§ Dataset excerpts:
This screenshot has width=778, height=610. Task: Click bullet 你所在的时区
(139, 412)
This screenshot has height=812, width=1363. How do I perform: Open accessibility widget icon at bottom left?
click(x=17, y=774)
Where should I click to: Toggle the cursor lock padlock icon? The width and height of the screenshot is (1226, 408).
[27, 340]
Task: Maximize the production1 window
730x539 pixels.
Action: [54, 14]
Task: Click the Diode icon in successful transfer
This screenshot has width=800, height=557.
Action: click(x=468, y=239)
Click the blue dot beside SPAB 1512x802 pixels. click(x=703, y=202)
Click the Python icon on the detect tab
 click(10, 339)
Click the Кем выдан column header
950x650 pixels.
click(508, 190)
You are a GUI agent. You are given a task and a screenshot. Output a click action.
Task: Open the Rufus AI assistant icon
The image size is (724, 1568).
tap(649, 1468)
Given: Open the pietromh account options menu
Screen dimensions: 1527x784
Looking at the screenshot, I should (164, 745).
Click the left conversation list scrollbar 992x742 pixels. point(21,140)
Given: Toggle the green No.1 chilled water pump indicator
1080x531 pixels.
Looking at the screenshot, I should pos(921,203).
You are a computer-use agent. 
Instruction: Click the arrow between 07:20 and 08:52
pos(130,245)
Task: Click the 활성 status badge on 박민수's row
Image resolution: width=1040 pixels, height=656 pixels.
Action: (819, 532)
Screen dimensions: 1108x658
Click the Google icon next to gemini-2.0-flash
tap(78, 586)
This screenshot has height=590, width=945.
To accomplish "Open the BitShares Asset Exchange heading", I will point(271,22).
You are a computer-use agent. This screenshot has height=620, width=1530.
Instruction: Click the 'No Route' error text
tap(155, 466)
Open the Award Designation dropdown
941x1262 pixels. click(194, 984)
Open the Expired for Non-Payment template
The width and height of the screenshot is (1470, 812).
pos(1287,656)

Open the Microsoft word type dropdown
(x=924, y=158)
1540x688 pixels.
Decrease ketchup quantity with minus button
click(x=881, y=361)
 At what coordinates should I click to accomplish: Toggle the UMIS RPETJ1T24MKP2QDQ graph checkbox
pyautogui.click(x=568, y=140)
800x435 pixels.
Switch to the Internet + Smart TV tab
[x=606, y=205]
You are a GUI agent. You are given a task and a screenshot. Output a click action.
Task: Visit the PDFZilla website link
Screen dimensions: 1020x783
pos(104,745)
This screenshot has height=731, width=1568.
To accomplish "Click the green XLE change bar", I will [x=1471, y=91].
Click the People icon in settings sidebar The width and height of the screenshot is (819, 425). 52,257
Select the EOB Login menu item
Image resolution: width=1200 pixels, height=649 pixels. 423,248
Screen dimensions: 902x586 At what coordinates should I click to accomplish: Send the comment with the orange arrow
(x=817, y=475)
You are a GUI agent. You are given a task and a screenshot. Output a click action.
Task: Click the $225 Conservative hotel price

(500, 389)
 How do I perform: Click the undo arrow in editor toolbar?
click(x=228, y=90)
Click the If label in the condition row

§ Task objective: The reply should consist solely of the lines above from the one that has "Click the Python icon on the detect tab" through the one that has "Task: Open the Rufus AI assistant icon", reproduced exactly.

§ Reply to the exercise:
Click the Python icon on the detect tab
 click(10, 339)
Click the Кем выдан column header
950x650 pixels.
click(508, 190)
You are a GUI agent. You are given a task and a screenshot. Output a click action.
Task: Open the Rufus AI assistant icon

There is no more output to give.